Firstly, we stagger tasks such as Bluetooth, WLAN, audio compression, and display refresh to avoid simultaneous operations that could lead to peak power consumption. This prevents the AR glasses from experiencing sustained, rapid accumulation of high temperatures.
Secondly, to conserve power and achieve a continuous usage time of 2 hours, meeting the demands of typical scenarios for half a day, we optimized the display on the screen, which consumes a significant portion of the device's power. Features like volume indicators, background color switching, and icon status changes are displayed at refresh rates of 1~5Hz. For captions that require smooth scrolling, we use a high refresh rate of 60Hz only when the subtitles are in motion. The interval for sending voice segments from the AR glasses is limited to every 80ms to reduce network request frequency. Additionally, when there is no voice input for an extended period, the AR glasses automatically enter sleep mode.
Finally, cost savings for consumers are also a focal point in optimizing system efficiency.

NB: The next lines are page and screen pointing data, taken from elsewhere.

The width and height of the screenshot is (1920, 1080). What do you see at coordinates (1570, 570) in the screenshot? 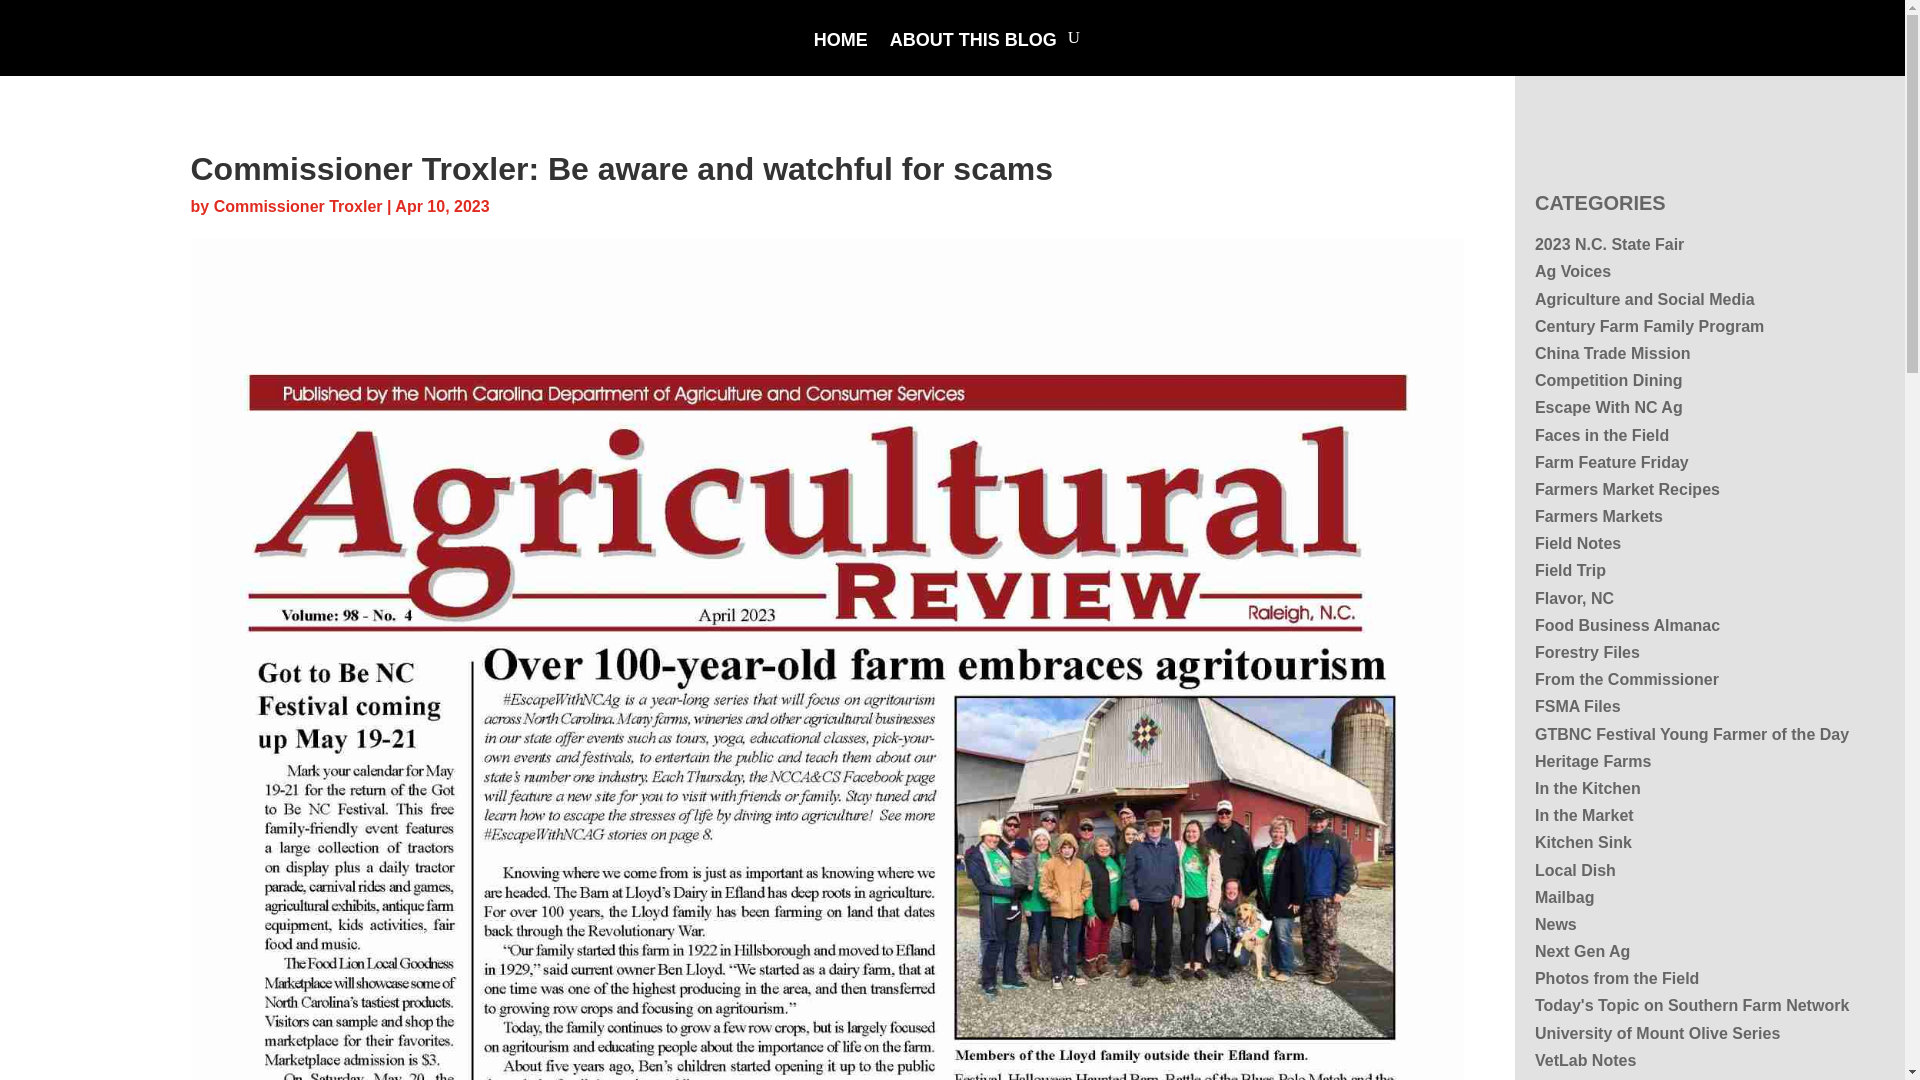
I see `Field Trip` at bounding box center [1570, 570].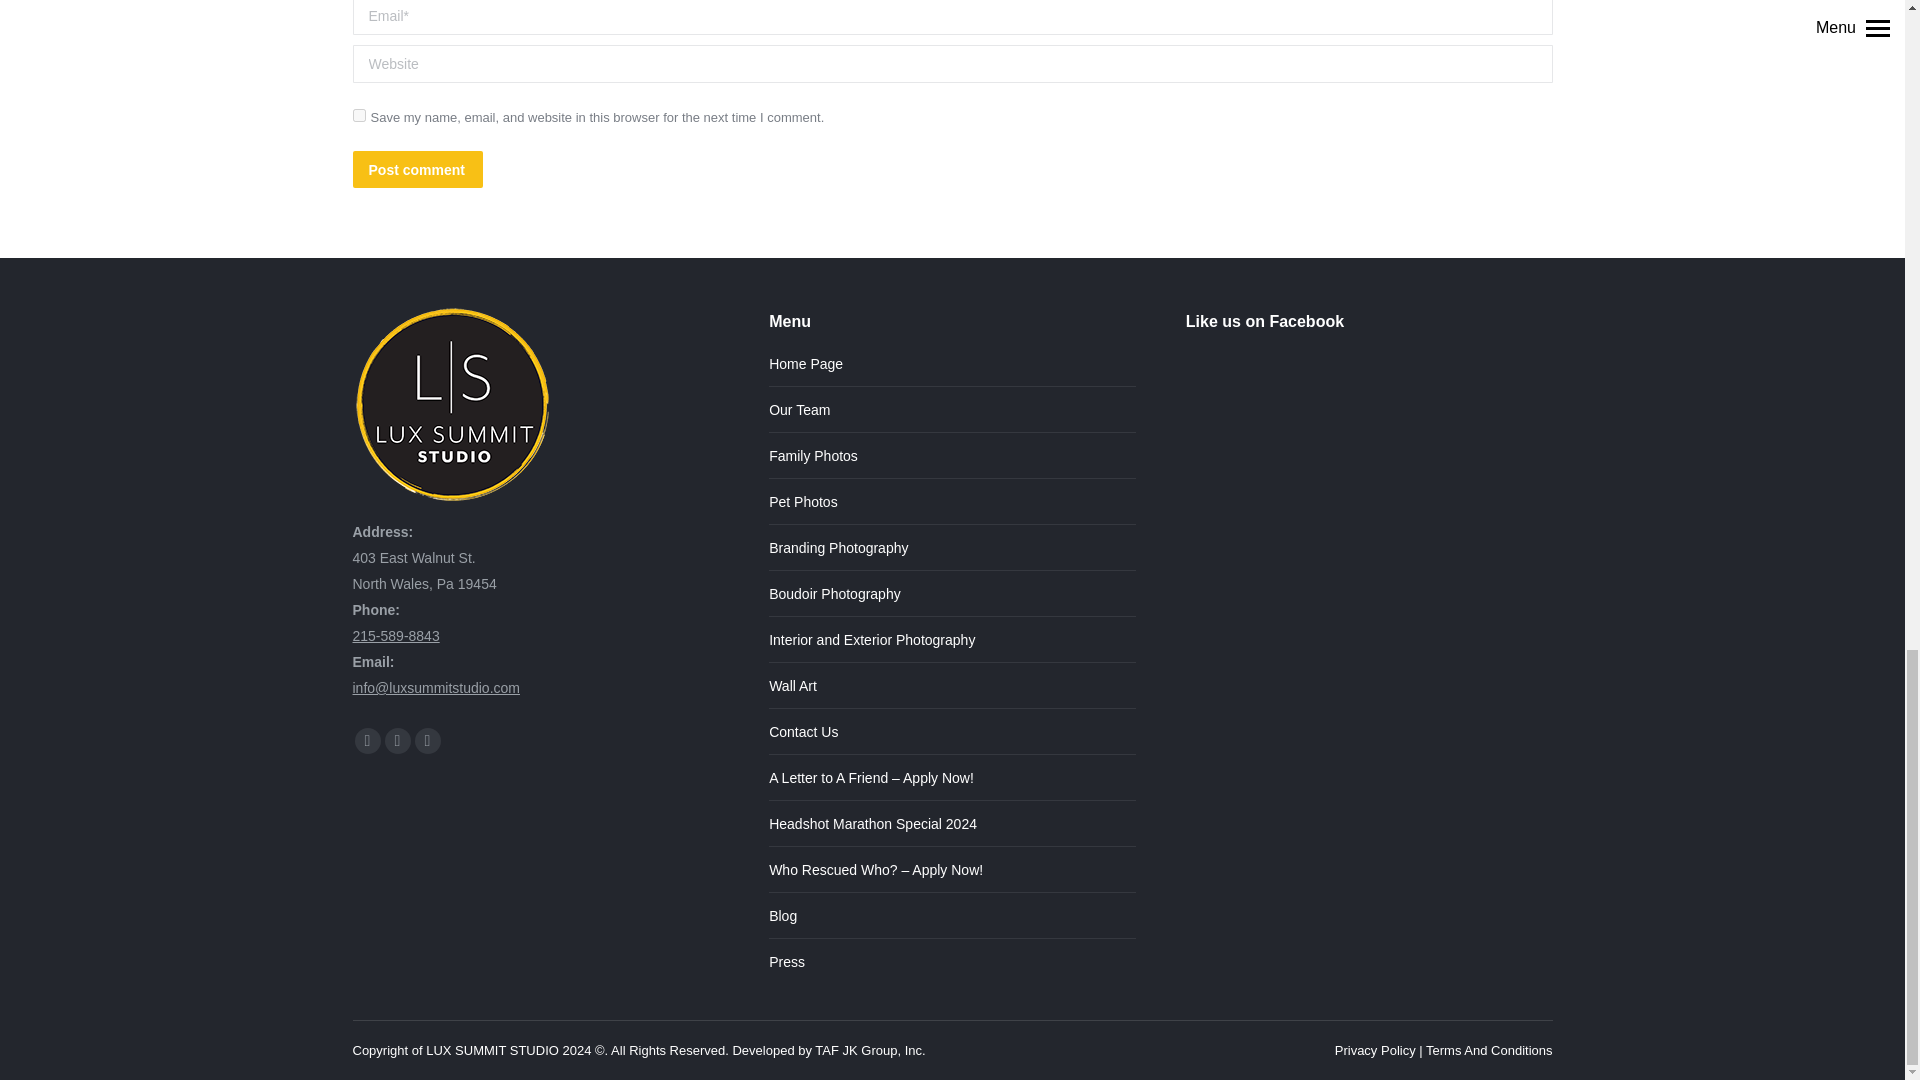  What do you see at coordinates (426, 740) in the screenshot?
I see `Instagram page opens in new window` at bounding box center [426, 740].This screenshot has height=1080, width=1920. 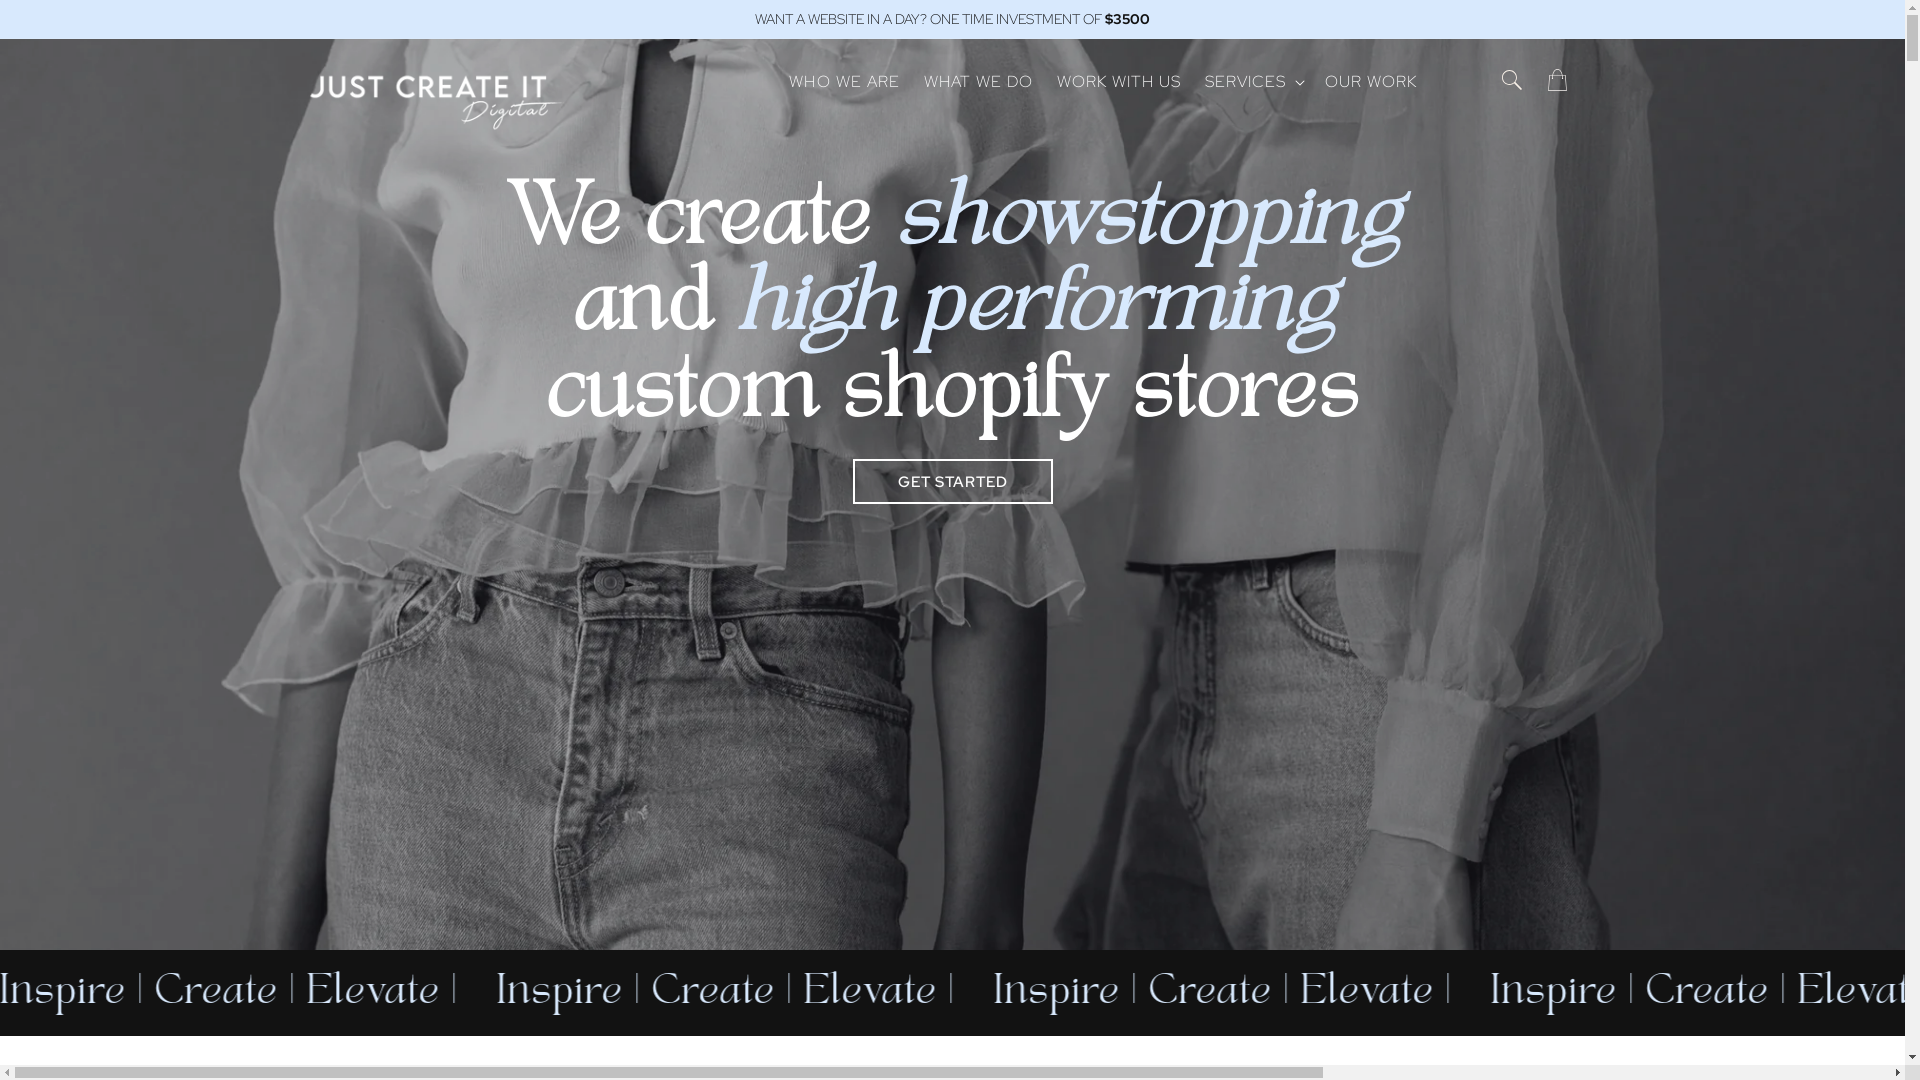 I want to click on WORK WITH US, so click(x=1119, y=82).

After repeated testing, we determined that sending compressed OPUS audio to the server, with a 16KHz 16Bit sampling rate, is effective for speech recognition. The size of this audio is only 1/8th of the raw file, preserving sufficient detail for recognition, and the compression algorithm minimizes resource and time wastage.
Itβs More Than Just Captions
We offer different subtitle display modes for various usage scenarios. For example, in conversation mode, subtitles refresh from the bottom of the AR glasses to avoid obstructing the other person's face and body movements. In lecture mode, subtitles strive to avoid line breaks and refresh from the top, freeing up the lower field of view for note-taking convenience. Additionally, for the elderly population, the AR glasses can enlarge the font size and streamline translation results' semantics in real-time using AI algorithms, enhancing readability.
LEION HEY AR glasses also come equipped with a range of background colors. When combined with the results from the server's speech recognition engine, subtitles for positive emotional speech are displayed with warm-colored backgrounds, while negative emotional speech is complemented with cool-colored backgrounds. Moreover, these backgrounds aid users in reading subtitles in complex environments, such as using AR glasses in settings with plants, cables, or other environments with intricate lines
During conversations, the AR glasses display a volume bar in the top left corner of the screen. It visualizes the common range from 18 to 96db encountered in daily life, with each segment representing 6db, which means that as the distance to the sound source increases or decreases by a factor of 1, the volume bar will correspondingly increase or decrease by one segment. The green zone represents very low volume (such as whispering or ambient noise in quiet conditions), the yellow zone indicates a moderate volume (like speaking loudly), and the red zone signifies loud noise (such as near a car engine or a power drill). Users can quickly adapt to this visual representation and gain an intuitive sense of changes in volume.
We applied Virtualizer class from Android AudioEffect and Realtime 3D Surface Mesh from SciChart WPF Charts to develop these audio visualization effects. These animations vividly illustrate the characteristics of sound across various frequency bands. Our users, especially those with hearing impairments, can intuitively assess the current volume, whether the sound is sharp or deep, and the rhythm β all through these graphics.